Source material:
++++++++++
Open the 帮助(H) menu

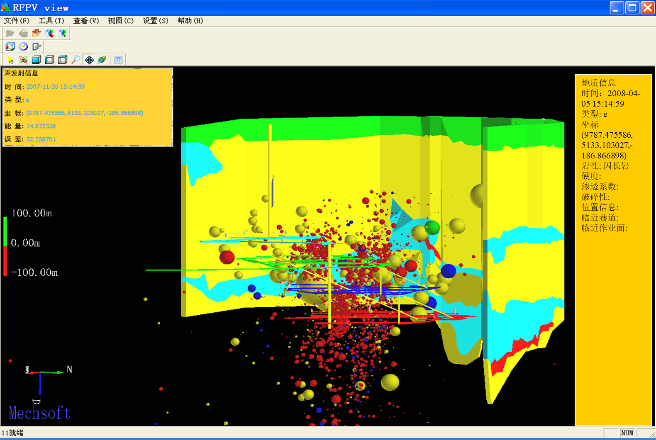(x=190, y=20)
++++++++++
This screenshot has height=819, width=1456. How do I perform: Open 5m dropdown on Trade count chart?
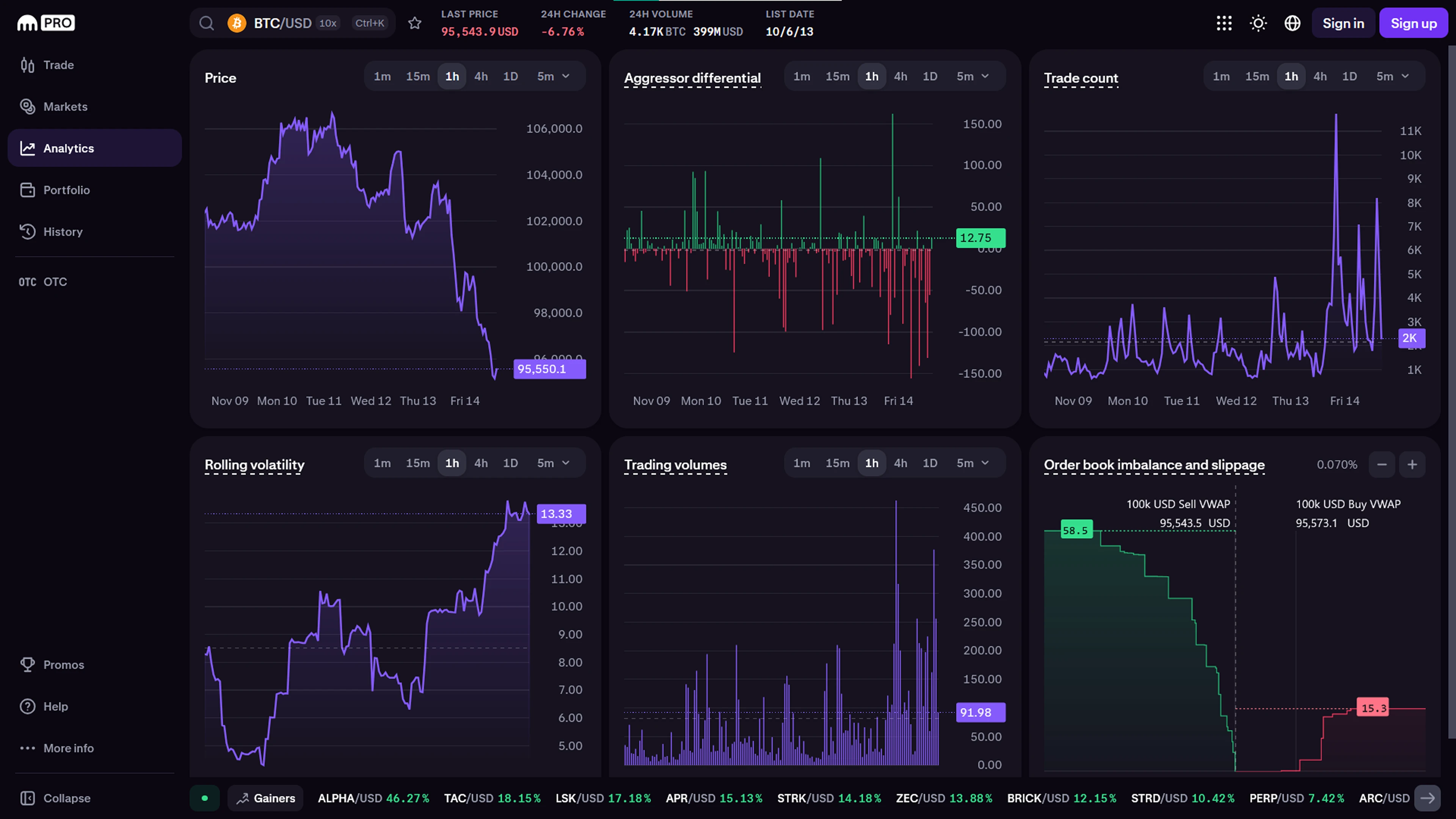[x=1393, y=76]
++++++++++
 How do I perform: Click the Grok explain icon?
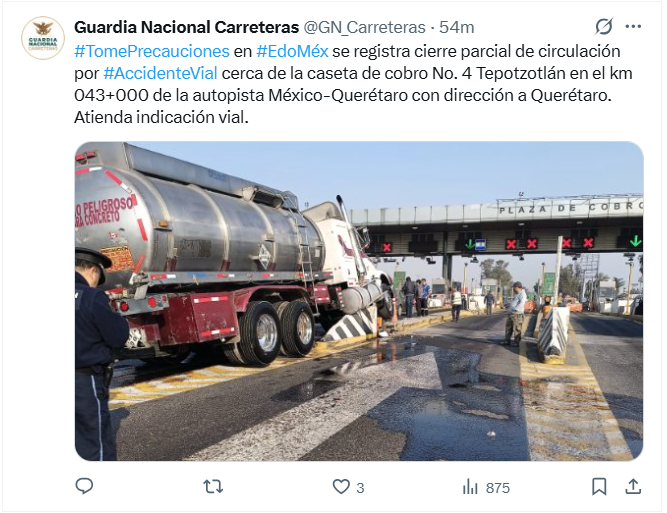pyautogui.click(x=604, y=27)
++++++++++
Please list, in full, each line of the items above that contains the word "Open".

Output of the exercise:
Open the 帮助(H) menu
This screenshot has height=819, width=1456. How do I perform: Open 5m dropdown on Trade count chart?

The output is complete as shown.